Blowfish, invented by Schneier to be fast, compact, easy to implement, and to have variable key length (up to 448 bits),

Stream ciphers

Stream ciphers encrypt streams, e.g. a byte at a time, in cases that you can't wait for an entire block of text before starting the encyption. Typically, a stream is generated from the key, and the plaintext is XOR'd with the stream. Like a one-time pad generated on the fly.
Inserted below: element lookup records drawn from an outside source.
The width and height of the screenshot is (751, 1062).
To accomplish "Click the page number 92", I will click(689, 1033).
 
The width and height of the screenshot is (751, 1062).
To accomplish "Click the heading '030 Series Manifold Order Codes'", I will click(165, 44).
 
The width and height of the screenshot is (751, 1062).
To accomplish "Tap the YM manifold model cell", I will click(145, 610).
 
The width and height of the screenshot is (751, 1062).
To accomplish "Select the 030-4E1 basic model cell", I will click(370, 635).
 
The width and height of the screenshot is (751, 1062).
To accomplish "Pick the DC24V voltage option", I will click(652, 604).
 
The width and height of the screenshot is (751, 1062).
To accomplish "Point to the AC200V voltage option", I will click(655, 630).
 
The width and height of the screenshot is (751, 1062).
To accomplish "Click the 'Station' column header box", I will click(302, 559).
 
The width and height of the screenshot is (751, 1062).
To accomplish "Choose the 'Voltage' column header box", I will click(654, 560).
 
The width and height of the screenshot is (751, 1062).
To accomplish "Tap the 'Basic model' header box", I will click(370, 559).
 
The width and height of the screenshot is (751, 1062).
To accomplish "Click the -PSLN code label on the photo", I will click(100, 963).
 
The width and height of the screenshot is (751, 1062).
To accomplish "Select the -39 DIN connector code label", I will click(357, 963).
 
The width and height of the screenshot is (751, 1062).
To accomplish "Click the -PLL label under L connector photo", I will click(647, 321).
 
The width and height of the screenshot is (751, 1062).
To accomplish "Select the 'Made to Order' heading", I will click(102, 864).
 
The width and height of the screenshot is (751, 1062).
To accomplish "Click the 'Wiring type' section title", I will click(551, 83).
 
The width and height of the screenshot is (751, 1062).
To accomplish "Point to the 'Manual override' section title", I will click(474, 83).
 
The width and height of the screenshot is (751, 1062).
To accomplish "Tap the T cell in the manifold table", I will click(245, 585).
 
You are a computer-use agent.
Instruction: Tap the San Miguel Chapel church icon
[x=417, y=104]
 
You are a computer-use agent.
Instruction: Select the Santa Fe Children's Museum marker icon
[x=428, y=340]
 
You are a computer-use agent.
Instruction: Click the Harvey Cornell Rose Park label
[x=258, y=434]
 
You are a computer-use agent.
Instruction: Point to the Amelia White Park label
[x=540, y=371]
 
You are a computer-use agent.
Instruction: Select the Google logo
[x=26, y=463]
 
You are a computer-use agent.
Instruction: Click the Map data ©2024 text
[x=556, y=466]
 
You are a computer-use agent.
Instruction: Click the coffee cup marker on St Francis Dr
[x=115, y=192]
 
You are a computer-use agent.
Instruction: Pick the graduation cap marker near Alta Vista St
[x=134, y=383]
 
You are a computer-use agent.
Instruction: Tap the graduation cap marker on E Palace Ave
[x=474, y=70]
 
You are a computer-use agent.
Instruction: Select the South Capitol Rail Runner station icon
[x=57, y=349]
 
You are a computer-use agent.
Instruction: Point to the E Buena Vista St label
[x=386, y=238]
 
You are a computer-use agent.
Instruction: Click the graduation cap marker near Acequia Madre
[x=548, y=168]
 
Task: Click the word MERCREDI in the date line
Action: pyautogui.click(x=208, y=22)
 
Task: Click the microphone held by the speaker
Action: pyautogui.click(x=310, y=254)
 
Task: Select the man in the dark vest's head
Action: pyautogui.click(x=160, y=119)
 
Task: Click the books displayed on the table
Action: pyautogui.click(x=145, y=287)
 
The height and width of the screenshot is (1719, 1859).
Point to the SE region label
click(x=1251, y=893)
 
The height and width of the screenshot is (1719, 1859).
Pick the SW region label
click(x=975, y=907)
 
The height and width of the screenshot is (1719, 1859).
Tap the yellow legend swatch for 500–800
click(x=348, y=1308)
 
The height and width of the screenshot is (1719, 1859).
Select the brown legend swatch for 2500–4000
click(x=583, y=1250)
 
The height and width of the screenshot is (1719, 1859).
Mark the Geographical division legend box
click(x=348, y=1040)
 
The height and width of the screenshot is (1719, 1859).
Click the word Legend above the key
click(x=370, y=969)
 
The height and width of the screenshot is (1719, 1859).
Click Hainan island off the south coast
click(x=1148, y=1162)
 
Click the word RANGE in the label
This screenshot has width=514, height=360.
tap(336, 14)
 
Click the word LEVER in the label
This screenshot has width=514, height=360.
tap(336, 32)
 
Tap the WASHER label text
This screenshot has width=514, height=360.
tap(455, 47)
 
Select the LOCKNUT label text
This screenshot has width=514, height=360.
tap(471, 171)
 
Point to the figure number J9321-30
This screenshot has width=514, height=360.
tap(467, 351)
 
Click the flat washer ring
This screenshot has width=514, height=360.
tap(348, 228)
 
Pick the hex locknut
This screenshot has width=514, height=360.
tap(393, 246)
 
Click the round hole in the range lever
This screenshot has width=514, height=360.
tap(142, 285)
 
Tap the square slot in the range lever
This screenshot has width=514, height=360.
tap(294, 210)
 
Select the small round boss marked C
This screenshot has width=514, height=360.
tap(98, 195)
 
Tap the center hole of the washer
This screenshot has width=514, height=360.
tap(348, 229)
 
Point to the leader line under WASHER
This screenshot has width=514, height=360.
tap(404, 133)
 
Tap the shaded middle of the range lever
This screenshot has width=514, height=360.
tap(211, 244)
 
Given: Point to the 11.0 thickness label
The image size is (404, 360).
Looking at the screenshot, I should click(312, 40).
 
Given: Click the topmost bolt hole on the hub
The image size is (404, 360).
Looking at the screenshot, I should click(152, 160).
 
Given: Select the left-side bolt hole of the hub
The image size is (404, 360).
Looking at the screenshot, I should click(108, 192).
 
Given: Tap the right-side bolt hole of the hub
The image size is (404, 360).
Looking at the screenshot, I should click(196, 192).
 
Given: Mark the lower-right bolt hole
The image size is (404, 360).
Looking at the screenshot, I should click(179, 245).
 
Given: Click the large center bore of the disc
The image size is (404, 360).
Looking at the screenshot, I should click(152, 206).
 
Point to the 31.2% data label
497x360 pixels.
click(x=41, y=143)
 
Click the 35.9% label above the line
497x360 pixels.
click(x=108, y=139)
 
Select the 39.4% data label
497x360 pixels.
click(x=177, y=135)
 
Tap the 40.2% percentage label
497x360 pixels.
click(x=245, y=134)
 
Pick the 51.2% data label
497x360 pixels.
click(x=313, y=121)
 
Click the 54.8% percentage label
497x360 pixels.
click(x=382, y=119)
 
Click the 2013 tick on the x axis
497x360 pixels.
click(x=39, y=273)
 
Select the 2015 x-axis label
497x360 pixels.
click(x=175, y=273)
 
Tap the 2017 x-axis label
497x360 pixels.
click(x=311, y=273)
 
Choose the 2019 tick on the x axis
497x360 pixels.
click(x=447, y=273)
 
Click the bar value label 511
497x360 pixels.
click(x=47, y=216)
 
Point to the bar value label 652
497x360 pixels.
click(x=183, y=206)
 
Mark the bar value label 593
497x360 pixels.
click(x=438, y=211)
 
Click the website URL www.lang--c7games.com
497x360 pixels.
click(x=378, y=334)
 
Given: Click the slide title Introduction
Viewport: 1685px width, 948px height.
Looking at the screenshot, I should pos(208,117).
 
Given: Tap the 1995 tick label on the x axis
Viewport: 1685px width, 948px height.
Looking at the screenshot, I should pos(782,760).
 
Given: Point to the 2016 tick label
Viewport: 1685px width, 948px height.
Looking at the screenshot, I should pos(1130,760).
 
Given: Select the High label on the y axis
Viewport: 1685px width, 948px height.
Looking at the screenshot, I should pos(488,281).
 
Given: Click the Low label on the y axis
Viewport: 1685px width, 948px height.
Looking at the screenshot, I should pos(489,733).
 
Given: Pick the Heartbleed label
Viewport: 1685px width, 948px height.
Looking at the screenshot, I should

Block ciphers can be used in different modes:
ECB (Electronic codebook mode) - the regular usage, but vulnerable to block replays
CBC (Cipher block chaining mode) - each block XOR'd with previous block; helps overcome replay attack
CFB (Cipher feedback mode) - makes a block cipher into a stream cipher, by maintaining a queue block (initialised to some initial value).
OFB (Output feedback mode) - same idea as CFB, different detail.

RC4 is a variable-key-size stream cipher developed in 1987 by Rivest. For seven years it was proprietary, but anonymously posted on the internet in 1994. It works in OFB: the keystream is independent of the plaintext. It maintains a vector S[0]...S[255], whose entries are a permutation of the numbers 0...255. The following algo encrypts a stream:

    // initialise S
    for i = 0 ... 255
        S[i] = i
    for i = 0 ... 255 {
        j = (j + S[i] + key[i mod key_length]) mod 256
        swap (S[i],S[j])
        }

    i = 0
    j = 0
    while (still some bytes left to encrypt/decrypt) {
        i = (i + 1) mod 256
        j = (j + S[i]) mod 256
        swap(S[i],S[j])
        k = S[(S[i] + S[j]) mod 256]
        output k XOR next_byte_of_input
        }

References

[1] Bruce Schneier, Applied Cryptography. Second Edition, J. Wiley and Sons, 1996.
[2] William Stallings, Cryptography and Network Security, Principles and Practice, Prentice Hall, 1999. Third Edition, 2003.
[3] The University of British Columbia Theoretical Physics department has a web page on cryptography, with lots of interesting remarks and links.